# Dave Palumbo Tribute Video



## Arnold (Dec 11, 2009)

YouTube Video


----------



## Shotski (Dec 19, 2009)

Lol @ R. Kelly


----------



## min0 lee (Dec 19, 2009)

When did he pass away?


----------



## Arnold (Dec 19, 2009)

min0 lee said:


> When did he pass away?



he did not die.


----------



## villan (Dec 19, 2009)

min0 lee said:


> When did he pass away?


Next week


----------



## Curt James (Dec 19, 2009)

Dave's the man.


----------



## GFR (Dec 20, 2009)

Curt James said:


> Dave's the man.


Did he try to do the  reach around when you were taking that photo?


----------



## min0 lee (Dec 20, 2009)

Does Dave pluck his eyebrows?
Ewww.


----------



## jimmachak.com (Dec 22, 2009)

*Dave*

Dave is different... and he has made some huge mistakes over the years... but the guy definitely has done a lot for bodybuilding and has put in countless hours of dedication to the sport. While I don't 100% agree with his philosophy on the infamous keto diet, I respect that he backs most everything he says with scientific evidence. He is extremely knowledgeable and in his younger years came very close to becoming a doctor (I don't think at this point he is going to finish from what I have heard, especially with rxmuscle.com)... 

Anyhow right, wrong, or in between I do respect him.


----------



## GFR (Dec 22, 2009)

min0 lee said:


> Does Dave pluck his eyebrows?
> Ewww.


No, just massive hair loss from 10g EW test cycles.


----------



## hardly krishna (Dec 23, 2009)

R.i.p


----------



## GFR (Dec 23, 2009)

hardly krishna said:


> R.i.p


Only 10 posts....you lazy cunt.


----------



## hardly krishna (Dec 23, 2009)

Patrick Bateman said:


> Only 10 posts....you lazy cunt.


not now asshole, i'm jacking off.


----------



## Arnold (Dec 23, 2009)

jimmachak.com said:


> Dave is different... and he has made some huge mistakes over the years... *but the guy definitely has done a lot for bodybuilding and has put in countless hours of dedication to the sport.*



Agreed, can't say I feel the same about his partner John Romano though.


----------



## villan (Dec 23, 2009)

I see his missus left him for pallechia


----------



## hardly krishna (Dec 23, 2009)

villan said:


> I see his missus left him for pallechia


REALLY???  Thats fucking hilarious.


----------



## Arnold (Dec 23, 2009)

yeah, i read that over at Rxmuscle, he is single now.


----------



## hardly krishna (Dec 24, 2009)

Robert D. said:


> yeah, i read that over at Rxmuscle, he is single now.


----------



## GFR (Dec 24, 2009)

villan said:


> I see *his missus *left him for pallechia


You mean that dude with the huge jaw he was dating?


----------



## dr pangloss (Dec 24, 2009)

Dave is a snake oil salesman that doesnt give a damn about anyone or anything but making money.
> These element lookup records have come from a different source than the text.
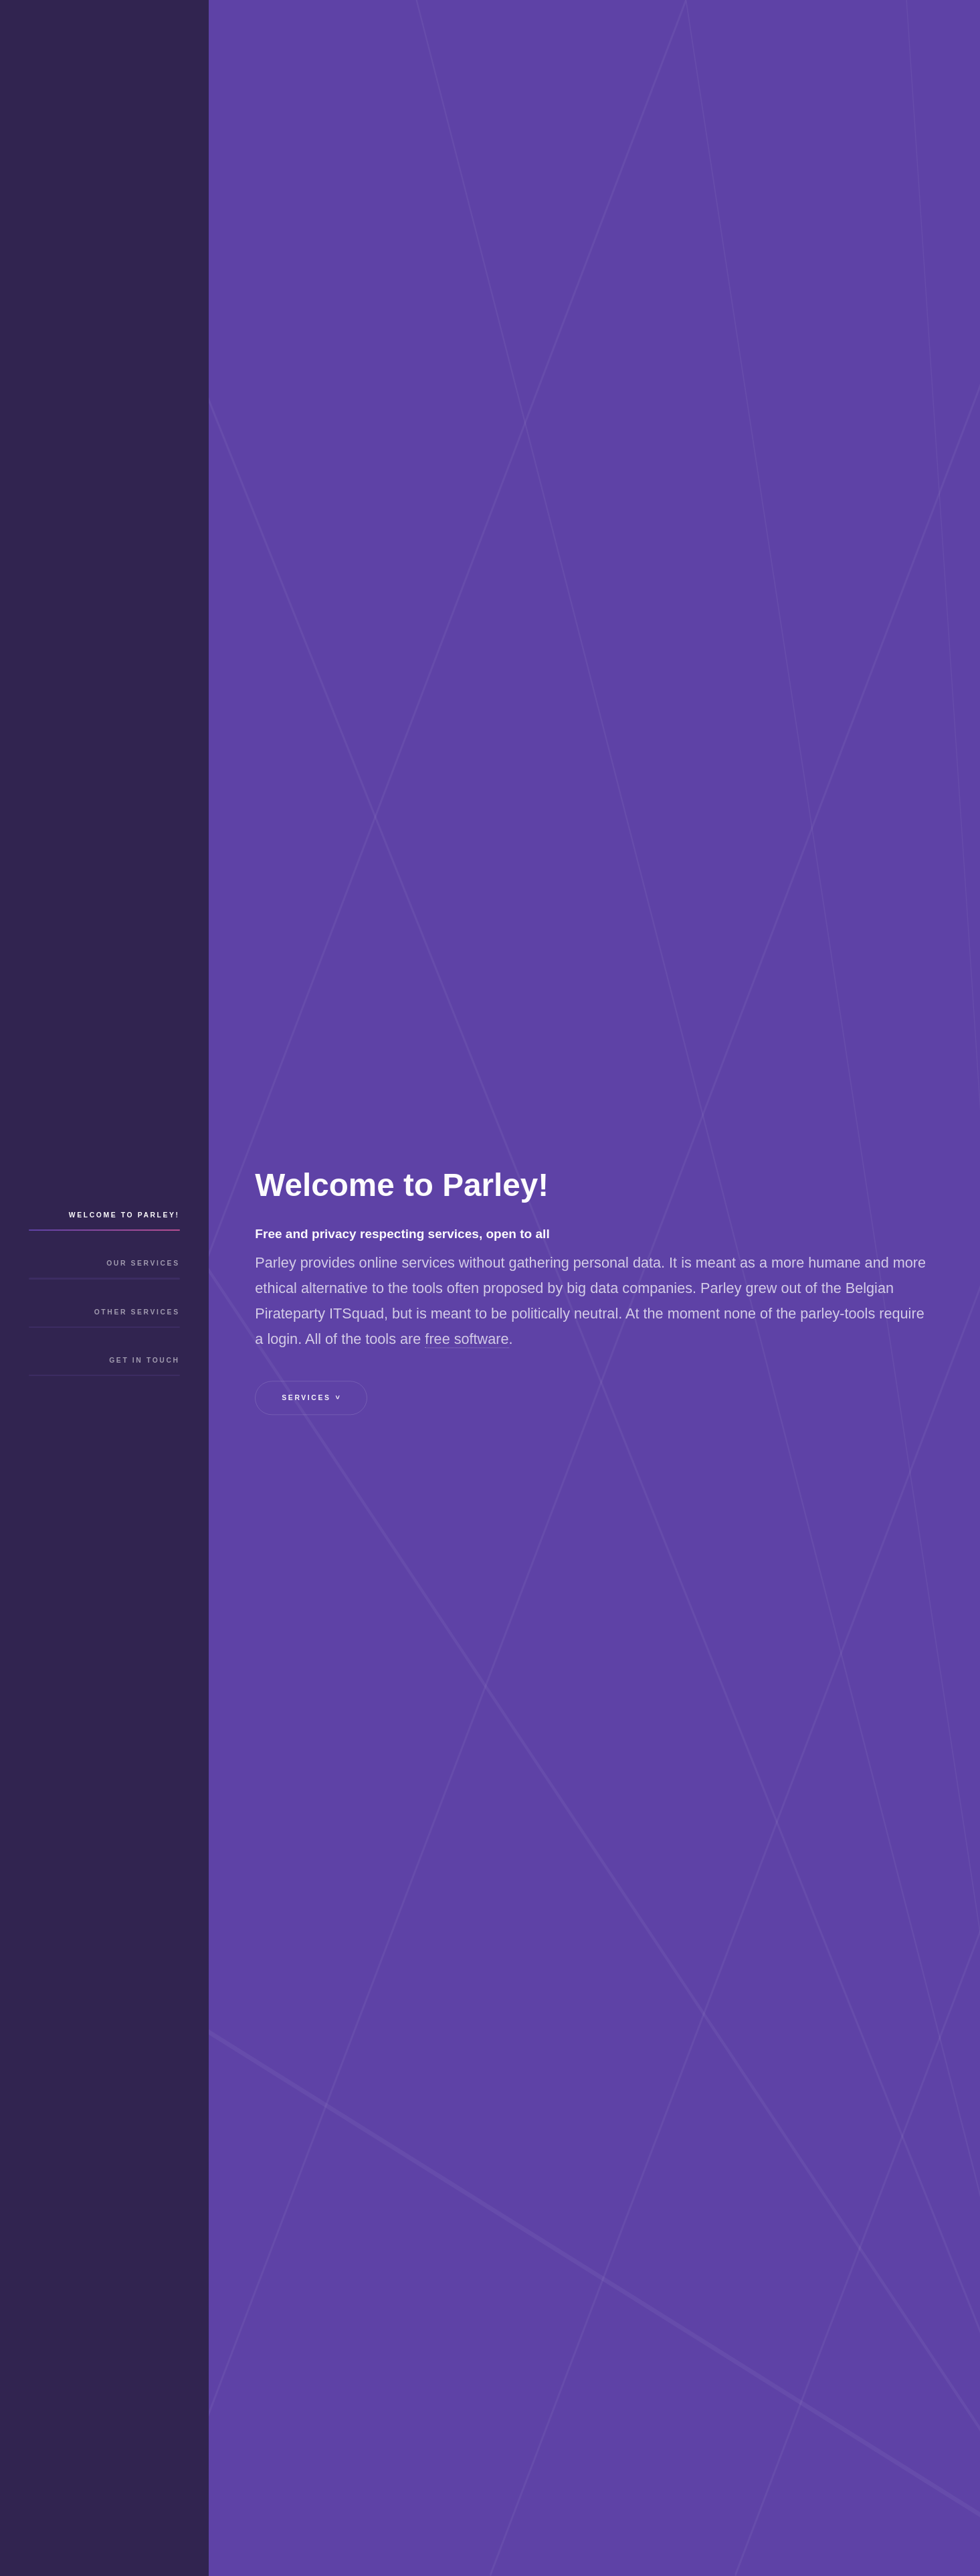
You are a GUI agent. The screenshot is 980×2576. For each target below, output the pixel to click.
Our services (143, 1286)
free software (466, 1339)
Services (318, 1398)
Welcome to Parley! (124, 1225)
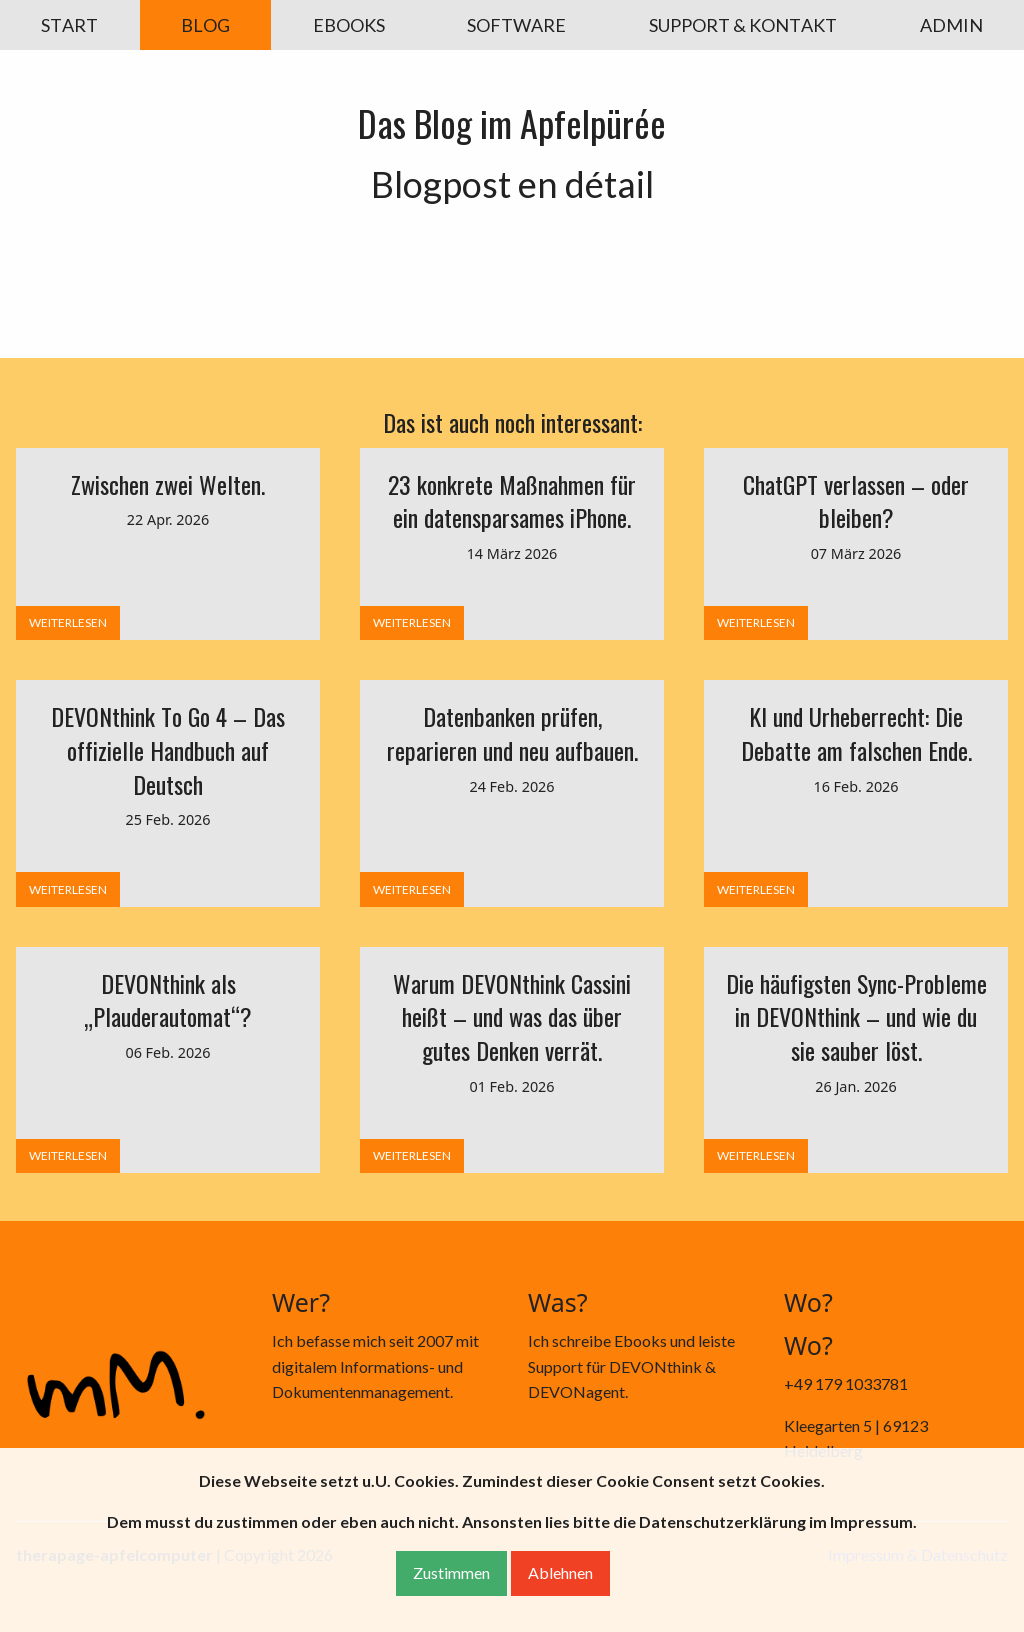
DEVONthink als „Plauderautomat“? (168, 1000)
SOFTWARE (516, 25)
I've seen him misprepresent his Species crap over and over again.

Here's one i love:  "My Species Aromatase inhibitor is just as effective as Arimidex."

lol.  What a piece of crap that guy is.


----------



## dr pangloss (Dec 26, 2009)

Patrick Bateman said:


> You mean that dude with the huge jaw he was dating?


 

lol.


----------